**Exercise requirements**
Copy the following data line for line, beginning with the line containing "Open the Meal" and ending after the line containing "Looking at the screenshot, I should click(514, 434).".

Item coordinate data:
______

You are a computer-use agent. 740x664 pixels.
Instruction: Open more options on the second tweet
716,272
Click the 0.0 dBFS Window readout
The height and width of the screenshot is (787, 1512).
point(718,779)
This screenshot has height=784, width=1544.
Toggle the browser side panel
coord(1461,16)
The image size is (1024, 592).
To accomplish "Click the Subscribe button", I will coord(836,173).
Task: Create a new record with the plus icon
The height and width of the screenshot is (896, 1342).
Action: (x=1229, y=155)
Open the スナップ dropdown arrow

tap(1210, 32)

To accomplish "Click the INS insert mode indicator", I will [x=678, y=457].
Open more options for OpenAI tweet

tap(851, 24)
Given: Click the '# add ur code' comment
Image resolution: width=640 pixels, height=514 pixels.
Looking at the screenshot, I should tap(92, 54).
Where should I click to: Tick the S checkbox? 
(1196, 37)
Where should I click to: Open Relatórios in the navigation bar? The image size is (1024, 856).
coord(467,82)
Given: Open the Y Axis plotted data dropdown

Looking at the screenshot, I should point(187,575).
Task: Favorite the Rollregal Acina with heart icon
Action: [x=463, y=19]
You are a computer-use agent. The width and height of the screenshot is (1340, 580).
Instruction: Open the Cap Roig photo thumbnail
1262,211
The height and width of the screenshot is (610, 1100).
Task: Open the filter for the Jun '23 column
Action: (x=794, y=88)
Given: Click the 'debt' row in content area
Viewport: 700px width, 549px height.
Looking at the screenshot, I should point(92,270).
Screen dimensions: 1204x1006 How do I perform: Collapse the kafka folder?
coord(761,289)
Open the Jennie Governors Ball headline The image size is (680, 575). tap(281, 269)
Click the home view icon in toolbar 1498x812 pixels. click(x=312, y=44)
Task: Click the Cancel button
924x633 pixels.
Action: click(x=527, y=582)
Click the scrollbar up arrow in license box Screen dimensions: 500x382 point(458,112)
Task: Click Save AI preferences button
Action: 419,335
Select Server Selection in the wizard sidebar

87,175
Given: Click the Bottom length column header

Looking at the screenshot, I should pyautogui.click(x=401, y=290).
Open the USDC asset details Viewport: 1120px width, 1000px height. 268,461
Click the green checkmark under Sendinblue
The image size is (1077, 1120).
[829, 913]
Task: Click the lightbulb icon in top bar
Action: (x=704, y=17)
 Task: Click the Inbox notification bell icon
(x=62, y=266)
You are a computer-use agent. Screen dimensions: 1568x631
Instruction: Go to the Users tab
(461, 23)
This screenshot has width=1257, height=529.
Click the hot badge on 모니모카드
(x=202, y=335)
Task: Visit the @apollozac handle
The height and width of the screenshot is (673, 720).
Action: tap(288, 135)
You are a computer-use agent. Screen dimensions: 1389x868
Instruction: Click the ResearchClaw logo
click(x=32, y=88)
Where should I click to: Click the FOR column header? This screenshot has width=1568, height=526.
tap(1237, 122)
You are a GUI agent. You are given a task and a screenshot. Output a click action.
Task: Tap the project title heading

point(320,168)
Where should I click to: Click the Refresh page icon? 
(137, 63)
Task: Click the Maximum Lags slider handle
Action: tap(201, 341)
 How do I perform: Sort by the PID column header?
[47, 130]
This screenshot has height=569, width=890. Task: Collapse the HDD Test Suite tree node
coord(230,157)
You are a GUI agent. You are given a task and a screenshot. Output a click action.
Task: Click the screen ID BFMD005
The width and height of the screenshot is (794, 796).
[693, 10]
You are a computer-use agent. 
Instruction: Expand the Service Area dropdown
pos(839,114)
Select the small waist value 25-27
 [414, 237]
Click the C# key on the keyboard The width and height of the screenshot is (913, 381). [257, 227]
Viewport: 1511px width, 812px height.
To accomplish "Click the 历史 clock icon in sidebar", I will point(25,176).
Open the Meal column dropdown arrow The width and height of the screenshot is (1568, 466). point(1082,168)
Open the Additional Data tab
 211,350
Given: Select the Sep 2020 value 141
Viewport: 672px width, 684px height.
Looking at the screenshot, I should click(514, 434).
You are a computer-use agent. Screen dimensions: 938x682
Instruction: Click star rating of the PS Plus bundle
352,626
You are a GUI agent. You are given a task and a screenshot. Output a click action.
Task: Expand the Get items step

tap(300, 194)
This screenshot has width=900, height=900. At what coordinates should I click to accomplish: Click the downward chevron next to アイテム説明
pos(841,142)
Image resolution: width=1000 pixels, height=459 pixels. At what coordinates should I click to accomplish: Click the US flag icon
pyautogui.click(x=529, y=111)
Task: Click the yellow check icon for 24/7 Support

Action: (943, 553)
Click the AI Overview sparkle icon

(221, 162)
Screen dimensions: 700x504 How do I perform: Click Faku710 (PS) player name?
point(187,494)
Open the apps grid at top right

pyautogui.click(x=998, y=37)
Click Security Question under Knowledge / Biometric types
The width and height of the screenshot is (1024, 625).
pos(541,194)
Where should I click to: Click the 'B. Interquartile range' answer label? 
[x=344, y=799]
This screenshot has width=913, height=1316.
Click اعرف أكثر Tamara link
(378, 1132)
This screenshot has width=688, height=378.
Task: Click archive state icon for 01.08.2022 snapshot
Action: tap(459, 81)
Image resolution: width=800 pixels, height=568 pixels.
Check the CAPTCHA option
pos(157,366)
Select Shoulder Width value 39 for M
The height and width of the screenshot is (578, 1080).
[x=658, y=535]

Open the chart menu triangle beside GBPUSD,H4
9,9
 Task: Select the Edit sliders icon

______

**Complete output**
Open the Meal column dropdown arrow The width and height of the screenshot is (1568, 466). point(1082,168)
Open the Additional Data tab
 211,350
Given: Select the Sep 2020 value 141
Viewport: 672px width, 684px height.
Looking at the screenshot, I should click(514, 434).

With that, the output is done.